* _What the task requires_
From the data below, retype exactly the lines starting with the one that contains "Task: Click the info icon beside 模型视图定义" and ending with the one that contains "Task: Reply to millasequeira's comment", both included.

* _Provided records_
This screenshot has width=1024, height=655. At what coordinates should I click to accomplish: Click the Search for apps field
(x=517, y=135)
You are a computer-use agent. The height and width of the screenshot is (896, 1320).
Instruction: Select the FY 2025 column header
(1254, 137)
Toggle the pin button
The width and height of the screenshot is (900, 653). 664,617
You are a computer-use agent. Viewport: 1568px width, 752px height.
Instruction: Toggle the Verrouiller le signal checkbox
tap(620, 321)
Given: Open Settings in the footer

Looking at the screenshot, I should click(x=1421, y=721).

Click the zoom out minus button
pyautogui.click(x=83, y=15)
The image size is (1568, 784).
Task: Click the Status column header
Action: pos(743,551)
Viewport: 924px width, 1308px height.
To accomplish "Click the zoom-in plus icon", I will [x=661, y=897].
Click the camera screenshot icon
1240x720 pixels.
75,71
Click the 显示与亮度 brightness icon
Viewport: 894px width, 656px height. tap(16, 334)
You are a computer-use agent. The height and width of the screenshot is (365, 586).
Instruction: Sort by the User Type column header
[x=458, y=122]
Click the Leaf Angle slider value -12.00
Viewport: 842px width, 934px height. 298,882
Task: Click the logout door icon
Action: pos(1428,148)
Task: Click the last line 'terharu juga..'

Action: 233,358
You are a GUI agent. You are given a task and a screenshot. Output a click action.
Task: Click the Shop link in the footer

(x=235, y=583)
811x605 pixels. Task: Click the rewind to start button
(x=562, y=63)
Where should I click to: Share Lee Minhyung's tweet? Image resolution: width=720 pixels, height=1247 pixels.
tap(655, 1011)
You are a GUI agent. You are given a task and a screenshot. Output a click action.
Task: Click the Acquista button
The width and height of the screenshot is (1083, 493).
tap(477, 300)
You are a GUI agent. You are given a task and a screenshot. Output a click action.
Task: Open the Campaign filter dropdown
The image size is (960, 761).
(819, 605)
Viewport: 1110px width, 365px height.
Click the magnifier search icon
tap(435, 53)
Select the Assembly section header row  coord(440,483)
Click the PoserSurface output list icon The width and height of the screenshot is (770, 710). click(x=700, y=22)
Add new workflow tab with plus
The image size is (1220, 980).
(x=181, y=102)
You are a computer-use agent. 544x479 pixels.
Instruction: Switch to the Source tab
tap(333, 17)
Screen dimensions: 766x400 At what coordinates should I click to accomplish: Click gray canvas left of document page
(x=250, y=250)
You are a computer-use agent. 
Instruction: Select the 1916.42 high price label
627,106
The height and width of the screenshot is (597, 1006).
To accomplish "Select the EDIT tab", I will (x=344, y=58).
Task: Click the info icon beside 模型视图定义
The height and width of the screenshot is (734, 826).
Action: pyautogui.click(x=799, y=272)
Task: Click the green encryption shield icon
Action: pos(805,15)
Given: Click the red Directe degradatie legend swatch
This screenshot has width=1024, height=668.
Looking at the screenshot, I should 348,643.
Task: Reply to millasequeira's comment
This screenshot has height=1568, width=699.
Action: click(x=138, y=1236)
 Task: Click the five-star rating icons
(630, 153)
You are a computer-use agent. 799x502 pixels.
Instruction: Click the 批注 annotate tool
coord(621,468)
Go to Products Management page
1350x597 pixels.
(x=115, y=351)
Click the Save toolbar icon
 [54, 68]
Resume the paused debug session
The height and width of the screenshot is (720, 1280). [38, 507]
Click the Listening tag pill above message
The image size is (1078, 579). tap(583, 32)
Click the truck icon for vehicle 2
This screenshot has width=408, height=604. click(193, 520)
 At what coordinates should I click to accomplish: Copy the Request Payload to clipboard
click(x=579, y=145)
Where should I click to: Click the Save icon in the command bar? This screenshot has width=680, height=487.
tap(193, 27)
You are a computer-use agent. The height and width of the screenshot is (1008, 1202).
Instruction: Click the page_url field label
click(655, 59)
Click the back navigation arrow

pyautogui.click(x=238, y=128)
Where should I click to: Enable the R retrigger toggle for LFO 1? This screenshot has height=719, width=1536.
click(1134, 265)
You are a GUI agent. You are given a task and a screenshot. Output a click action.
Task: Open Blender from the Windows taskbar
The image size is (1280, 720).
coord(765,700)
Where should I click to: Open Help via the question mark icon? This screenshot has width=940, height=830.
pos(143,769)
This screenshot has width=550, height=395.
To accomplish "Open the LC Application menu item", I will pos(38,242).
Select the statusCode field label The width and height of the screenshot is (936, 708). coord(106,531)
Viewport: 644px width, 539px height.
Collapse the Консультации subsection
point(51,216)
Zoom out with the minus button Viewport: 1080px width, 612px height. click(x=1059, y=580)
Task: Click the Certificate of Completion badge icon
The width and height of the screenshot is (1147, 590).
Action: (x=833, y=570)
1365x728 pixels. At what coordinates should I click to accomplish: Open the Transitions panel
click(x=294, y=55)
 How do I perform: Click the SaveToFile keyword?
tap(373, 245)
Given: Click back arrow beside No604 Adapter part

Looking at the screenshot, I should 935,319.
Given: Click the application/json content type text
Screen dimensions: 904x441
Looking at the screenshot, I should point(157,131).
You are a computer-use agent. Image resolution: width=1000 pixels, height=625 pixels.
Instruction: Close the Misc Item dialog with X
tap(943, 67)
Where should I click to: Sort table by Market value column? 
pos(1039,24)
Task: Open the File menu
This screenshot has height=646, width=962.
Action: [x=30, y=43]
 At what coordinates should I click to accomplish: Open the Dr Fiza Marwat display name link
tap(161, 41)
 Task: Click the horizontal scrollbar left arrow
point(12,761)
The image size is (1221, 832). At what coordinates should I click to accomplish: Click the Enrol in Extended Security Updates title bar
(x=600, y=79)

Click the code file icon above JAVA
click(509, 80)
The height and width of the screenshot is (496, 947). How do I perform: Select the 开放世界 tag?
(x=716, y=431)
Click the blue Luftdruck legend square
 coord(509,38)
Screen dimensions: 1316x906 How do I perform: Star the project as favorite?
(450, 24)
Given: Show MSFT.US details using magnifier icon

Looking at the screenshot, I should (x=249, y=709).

* _Reply_
Task: Click the info icon beside 模型视图定义
The height and width of the screenshot is (734, 826).
Action: pyautogui.click(x=799, y=272)
Task: Click the green encryption shield icon
Action: pos(805,15)
Given: Click the red Directe degradatie legend swatch
This screenshot has width=1024, height=668.
Looking at the screenshot, I should 348,643.
Task: Reply to millasequeira's comment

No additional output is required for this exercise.